### Aim of the exercise
Since the entries below must stay intact, return each one exactly.

+++

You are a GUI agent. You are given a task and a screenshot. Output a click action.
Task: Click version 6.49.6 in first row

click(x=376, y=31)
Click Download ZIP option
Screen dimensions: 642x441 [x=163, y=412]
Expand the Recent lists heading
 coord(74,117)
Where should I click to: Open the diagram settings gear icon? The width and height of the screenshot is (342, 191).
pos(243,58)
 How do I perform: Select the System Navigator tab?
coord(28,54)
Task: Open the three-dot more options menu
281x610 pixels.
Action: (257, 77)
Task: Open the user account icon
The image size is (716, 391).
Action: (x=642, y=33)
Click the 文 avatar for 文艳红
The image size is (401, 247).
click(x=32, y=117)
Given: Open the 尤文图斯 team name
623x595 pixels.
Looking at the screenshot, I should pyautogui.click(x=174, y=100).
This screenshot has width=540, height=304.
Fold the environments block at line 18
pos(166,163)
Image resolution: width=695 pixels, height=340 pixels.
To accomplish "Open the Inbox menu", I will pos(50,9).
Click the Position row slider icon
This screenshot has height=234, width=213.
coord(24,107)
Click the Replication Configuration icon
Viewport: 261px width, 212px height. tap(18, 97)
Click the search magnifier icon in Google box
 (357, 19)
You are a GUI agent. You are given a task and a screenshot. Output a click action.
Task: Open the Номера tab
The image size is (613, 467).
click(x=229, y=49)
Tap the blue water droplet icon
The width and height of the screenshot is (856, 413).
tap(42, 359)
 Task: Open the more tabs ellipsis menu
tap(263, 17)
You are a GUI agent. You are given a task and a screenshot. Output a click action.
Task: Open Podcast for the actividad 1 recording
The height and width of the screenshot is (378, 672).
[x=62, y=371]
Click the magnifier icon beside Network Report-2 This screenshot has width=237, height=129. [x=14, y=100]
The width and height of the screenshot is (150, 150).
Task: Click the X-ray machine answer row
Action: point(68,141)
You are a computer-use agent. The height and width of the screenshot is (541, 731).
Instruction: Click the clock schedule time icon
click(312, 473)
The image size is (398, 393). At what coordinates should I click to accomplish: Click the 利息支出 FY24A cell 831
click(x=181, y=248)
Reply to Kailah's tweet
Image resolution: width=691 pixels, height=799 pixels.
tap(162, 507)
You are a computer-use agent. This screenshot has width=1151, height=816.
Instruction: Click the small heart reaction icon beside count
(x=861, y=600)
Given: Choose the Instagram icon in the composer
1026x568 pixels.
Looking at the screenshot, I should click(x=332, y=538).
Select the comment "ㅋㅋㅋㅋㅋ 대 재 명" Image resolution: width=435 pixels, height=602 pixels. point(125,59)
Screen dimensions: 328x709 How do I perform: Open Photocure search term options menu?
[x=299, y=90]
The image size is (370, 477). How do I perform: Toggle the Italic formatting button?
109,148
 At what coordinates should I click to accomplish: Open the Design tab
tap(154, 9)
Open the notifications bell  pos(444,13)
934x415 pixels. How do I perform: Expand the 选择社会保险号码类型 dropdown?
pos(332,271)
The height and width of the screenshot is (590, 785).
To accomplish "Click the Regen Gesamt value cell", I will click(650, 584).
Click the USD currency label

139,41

+++

### Problem solution
You are a GUI agent. You are given a task and a screenshot. Output a click action.
Task: Click version 6.49.6 in first row

click(x=376, y=31)
Click Download ZIP option
Screen dimensions: 642x441 [x=163, y=412]
Expand the Recent lists heading
 coord(74,117)
Where should I click to: Open the diagram settings gear icon? The width and height of the screenshot is (342, 191).
pos(243,58)
 How do I perform: Select the System Navigator tab?
coord(28,54)
Task: Open the three-dot more options menu
281x610 pixels.
Action: (257, 77)
Task: Open the user account icon
The image size is (716, 391).
Action: (x=642, y=33)
Click the 文 avatar for 文艳红
The image size is (401, 247).
click(x=32, y=117)
Given: Open the 尤文图斯 team name
623x595 pixels.
Looking at the screenshot, I should pyautogui.click(x=174, y=100).
This screenshot has width=540, height=304.
Fold the environments block at line 18
pos(166,163)
Image resolution: width=695 pixels, height=340 pixels.
To accomplish "Open the Inbox menu", I will pos(50,9).
Click the Position row slider icon
This screenshot has height=234, width=213.
coord(24,107)
Click the Replication Configuration icon
Viewport: 261px width, 212px height. tap(18, 97)
Click the search magnifier icon in Google box
 (357, 19)
You are a GUI agent. You are given a task and a screenshot. Output a click action.
Task: Open the Номера tab
The image size is (613, 467).
click(x=229, y=49)
Tap the blue water droplet icon
The width and height of the screenshot is (856, 413).
tap(42, 359)
 Task: Open the more tabs ellipsis menu
tap(263, 17)
You are a GUI agent. You are given a task and a screenshot. Output a click action.
Task: Open Podcast for the actividad 1 recording
The height and width of the screenshot is (378, 672).
[x=62, y=371]
Click the magnifier icon beside Network Report-2 This screenshot has width=237, height=129. [x=14, y=100]
The width and height of the screenshot is (150, 150).
Task: Click the X-ray machine answer row
Action: point(68,141)
You are a computer-use agent. The height and width of the screenshot is (541, 731).
Instruction: Click the clock schedule time icon
click(312, 473)
The image size is (398, 393). At what coordinates should I click to accomplish: Click the 利息支出 FY24A cell 831
click(x=181, y=248)
Reply to Kailah's tweet
Image resolution: width=691 pixels, height=799 pixels.
tap(162, 507)
You are a computer-use agent. This screenshot has width=1151, height=816.
Instruction: Click the small heart reaction icon beside count
(x=861, y=600)
Given: Choose the Instagram icon in the composer
1026x568 pixels.
Looking at the screenshot, I should click(x=332, y=538).
Select the comment "ㅋㅋㅋㅋㅋ 대 재 명" Image resolution: width=435 pixels, height=602 pixels. point(125,59)
Screen dimensions: 328x709 How do I perform: Open Photocure search term options menu?
[x=299, y=90]
The image size is (370, 477). How do I perform: Toggle the Italic formatting button?
109,148
 At what coordinates should I click to accomplish: Open the Design tab
tap(154, 9)
Open the notifications bell  pos(444,13)
934x415 pixels. How do I perform: Expand the 选择社会保险号码类型 dropdown?
pos(332,271)
The height and width of the screenshot is (590, 785).
To accomplish "Click the Regen Gesamt value cell", I will click(650, 584).
Click the USD currency label

139,41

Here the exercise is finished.